I take NER relatively frequently and I have never had a problem. At least for the runs I’ve been on, the cars aren’t even close to full.


----------



## AmtrakBlue (May 3, 2018)

cpotisch said:


> I take NER relatively frequently and I have never had a problem. At least for the runs I’ve been on, the cars aren’t even close to full.


That's because you board at NYP.


----------



## AmtrakBlue (May 3, 2018)

I board in WIL and it can be hard to find two seats together - and I'm only looking for one seat. You could ask the conductor to ask single pax to swap out for you. Not sure they'd do that, but they may. You might find two aisle seats across for each other.

disclaimer: I don't ride often and lately I've tended to ride during "peak" hours.


----------



## pennyk (May 3, 2018)

I agree that it depends on where you board and whether you are traveling at peak hours. I have traveled with friends on the NEC and have been split up because we could not get 2 seats together. Quite often, single passengers take up all the window seats first, leaving only single aisle seats remaining.


----------



## Ryan (May 3, 2018)

BAL-WAS? I would look at the MARC and save yourself some money. It's a short ride either way.

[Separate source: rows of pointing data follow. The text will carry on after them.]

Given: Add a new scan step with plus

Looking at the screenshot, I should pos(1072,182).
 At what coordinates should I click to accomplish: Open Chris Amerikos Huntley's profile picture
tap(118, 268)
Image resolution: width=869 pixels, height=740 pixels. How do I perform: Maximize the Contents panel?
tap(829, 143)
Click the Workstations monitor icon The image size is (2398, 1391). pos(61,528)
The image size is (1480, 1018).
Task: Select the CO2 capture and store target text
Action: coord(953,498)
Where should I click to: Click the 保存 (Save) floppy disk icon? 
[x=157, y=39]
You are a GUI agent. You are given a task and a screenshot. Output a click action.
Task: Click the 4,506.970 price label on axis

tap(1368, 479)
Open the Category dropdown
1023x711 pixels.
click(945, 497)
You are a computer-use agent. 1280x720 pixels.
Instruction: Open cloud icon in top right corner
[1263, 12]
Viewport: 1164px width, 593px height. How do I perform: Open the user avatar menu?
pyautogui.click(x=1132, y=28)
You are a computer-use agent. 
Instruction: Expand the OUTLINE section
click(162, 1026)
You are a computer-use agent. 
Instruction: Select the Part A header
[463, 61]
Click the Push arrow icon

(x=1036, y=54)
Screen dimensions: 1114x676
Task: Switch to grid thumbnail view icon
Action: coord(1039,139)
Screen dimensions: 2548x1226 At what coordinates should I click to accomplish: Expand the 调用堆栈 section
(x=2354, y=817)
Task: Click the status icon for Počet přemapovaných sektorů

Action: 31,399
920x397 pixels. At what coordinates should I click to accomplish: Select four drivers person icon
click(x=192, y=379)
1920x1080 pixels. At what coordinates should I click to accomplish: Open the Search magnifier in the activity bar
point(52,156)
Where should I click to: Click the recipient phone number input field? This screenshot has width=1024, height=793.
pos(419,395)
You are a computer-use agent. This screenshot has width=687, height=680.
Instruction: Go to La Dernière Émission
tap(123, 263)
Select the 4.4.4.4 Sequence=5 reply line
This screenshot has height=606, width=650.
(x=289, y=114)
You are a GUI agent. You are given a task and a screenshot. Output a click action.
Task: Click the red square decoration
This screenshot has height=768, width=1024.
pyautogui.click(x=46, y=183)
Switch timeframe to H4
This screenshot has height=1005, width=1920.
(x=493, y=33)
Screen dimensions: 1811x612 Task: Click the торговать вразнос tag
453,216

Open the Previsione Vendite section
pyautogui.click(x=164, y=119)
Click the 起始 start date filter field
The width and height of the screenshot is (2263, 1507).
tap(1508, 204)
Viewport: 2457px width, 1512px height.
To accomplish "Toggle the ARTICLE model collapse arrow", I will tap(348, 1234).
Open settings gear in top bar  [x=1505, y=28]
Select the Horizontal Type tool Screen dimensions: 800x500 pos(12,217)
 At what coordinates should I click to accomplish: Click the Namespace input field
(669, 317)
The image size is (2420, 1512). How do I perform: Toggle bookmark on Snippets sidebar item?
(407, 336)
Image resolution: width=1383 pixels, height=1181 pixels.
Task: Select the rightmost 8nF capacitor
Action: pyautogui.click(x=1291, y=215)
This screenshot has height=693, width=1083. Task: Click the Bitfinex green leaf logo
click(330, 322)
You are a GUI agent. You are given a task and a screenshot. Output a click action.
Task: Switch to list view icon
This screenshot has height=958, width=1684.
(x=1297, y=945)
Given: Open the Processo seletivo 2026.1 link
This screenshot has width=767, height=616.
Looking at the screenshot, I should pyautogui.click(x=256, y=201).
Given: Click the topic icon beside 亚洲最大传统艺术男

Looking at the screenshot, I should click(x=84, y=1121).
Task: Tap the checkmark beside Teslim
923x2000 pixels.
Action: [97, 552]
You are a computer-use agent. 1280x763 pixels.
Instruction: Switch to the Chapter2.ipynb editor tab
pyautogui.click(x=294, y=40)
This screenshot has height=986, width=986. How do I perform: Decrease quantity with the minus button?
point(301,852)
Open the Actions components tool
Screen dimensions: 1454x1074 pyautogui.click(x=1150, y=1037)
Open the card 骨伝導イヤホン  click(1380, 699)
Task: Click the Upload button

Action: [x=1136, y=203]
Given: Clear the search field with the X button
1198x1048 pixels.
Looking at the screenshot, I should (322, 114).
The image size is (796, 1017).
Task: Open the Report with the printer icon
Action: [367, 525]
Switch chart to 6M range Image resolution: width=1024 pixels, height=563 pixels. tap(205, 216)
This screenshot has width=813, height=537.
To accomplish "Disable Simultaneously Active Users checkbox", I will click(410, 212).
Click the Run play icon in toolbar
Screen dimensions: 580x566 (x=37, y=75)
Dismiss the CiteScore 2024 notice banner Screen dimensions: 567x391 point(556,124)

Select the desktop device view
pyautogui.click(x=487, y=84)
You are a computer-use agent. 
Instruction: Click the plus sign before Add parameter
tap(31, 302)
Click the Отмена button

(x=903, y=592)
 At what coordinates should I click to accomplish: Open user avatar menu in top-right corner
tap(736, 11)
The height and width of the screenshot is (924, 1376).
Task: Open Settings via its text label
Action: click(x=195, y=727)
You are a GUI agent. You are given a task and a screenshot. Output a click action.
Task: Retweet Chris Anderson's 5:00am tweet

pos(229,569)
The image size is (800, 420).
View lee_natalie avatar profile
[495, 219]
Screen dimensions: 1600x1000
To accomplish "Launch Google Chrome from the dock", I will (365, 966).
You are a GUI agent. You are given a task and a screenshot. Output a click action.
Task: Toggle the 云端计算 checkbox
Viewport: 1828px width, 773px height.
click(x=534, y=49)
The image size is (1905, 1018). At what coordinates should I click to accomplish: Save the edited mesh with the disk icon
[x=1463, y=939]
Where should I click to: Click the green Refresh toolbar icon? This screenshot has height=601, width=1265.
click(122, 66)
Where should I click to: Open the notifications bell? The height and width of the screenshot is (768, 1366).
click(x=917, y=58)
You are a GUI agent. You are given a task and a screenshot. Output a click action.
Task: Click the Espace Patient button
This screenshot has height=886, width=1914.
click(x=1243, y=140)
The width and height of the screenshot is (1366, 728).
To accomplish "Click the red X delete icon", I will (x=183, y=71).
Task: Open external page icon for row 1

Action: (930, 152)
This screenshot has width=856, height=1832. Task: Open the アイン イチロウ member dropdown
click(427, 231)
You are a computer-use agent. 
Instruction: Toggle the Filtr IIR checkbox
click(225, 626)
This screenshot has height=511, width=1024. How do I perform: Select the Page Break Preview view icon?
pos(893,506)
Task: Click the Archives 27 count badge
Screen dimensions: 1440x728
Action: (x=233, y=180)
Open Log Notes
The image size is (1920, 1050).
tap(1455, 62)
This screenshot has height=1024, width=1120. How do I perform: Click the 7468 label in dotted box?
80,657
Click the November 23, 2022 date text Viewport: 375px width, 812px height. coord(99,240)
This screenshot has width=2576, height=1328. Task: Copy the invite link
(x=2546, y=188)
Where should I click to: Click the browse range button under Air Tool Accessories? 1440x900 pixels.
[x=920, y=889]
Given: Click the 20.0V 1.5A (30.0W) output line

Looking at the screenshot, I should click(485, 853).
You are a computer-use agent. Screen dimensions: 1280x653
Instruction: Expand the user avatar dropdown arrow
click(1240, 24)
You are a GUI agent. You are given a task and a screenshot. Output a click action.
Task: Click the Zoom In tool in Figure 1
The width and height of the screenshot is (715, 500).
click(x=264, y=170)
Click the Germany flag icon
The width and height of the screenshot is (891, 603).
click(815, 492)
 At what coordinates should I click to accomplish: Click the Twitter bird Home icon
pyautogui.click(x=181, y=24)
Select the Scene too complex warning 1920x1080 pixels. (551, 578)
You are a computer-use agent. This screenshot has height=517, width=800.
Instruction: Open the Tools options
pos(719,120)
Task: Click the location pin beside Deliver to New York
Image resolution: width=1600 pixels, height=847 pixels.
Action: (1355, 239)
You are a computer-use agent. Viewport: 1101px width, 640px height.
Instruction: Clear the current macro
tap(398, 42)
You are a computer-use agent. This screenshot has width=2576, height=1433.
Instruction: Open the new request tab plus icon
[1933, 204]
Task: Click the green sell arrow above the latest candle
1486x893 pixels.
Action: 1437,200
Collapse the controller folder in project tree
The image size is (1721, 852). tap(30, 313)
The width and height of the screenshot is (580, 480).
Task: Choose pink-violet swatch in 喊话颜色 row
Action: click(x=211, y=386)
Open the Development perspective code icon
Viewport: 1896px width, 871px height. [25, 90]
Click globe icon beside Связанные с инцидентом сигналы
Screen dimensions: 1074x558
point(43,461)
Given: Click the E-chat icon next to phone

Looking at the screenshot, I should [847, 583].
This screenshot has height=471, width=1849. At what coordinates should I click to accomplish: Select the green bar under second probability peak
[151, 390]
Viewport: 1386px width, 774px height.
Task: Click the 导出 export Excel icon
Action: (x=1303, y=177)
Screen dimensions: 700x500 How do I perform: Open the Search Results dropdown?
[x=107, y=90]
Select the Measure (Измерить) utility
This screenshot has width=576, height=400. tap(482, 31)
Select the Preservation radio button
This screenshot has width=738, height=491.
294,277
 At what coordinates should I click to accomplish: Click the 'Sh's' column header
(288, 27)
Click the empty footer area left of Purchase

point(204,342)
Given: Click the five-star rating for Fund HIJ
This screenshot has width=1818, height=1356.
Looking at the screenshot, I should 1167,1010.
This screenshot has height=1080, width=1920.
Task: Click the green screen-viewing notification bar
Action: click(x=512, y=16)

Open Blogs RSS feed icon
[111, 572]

Tell us the day of the week and the time of day, and we can be more help....


----------



## AmtrakBlue (May 3, 2018)

Ryan said:


> BAL-WAS? I would look at the MARC and save yourself some money. It's a short ride either way.
> 
> Tell us the day of the week and the time of day, and we can be more help....


I took it as he was getting on either at BAL or WAS. But I've been wrong before..


----------



## cpotisch (May 3, 2018)

AmtrakBlue said:


> cpotisch said:
> 
> 
> > I take NER relatively frequently and I have never had a problem. At least for the runs I’ve been on, the cars aren’t even close to full.
> ...


Not always. I’ve done PHL-WAS.


----------



## JRR (May 3, 2018)

Last fall, when we had to end up flying back to FLL because of the hurricane, we took the NER from Wilmington to BWI.

My wife and I piled our bags in the handicap area on top of others and had to stand the whole way. When we departed the train, I had the Conductor scan our tickets so we would get credit for the miles. The train was so packed he never got around.


----------



## Lonestar648 (May 4, 2018)

I have traveled numerous times out of WAS, there was generally available seating off peak. Peak hours is totally different, I have been on trains where ever seat appeared full, reason, if at all possible, I tried to plan travel non peak.


----------



## Rob (May 4, 2018)

AmtrakBlue said:


> Ryan said:
> 
> 
> > BAL-WAS? I would look at the MARC and save yourself some money. It's a short ride either way.
> ...


I'll be going from BAL-WAS. I would have taken the MARC, but this leg did not cost anything when booking the reservation i assume since I am getting on the Capitol Limited in WAS. We would be leaving around noon on a sunday.


----------



## AmtrakBlue (May 4, 2018)

Rob said:


> AmtrakBlue said:
> 
> 
> > Ryan said:
> ...


Train shouldn’t be crowded then unless there’s some big happening in DC.


----------



## Ryan (May 4, 2018)

That makes perfect sense, and yep, shouldn’t have any troubles at that time of day.


----------



## WashingtonFlyer (May 4, 2018)

All going to depend on the time of day and the time of year. If you're connecting to the Capitol Limited, that would mean probably an early afternoon train. From BAL to WAS, they won't be terribly full. Chances are better than not of getting two together.

It is only about a 40 minute train trip between the two cities. Depending on if the train is continuing on, there may be a lot of hubbub as some passengers prep to disembark at WAS while others sit and wait to continue south.

There may be one or two stops between the two - BWI and NCR. Some trains stop at NCR; some skip it.


----------



## gatelouse (May 5, 2018)

My rule of thumb: for trains terminating in WAS, no problem getting a seat pair in BAL. For trains continuing into Virginia, no guarantees on a Friday or Sunday.


----------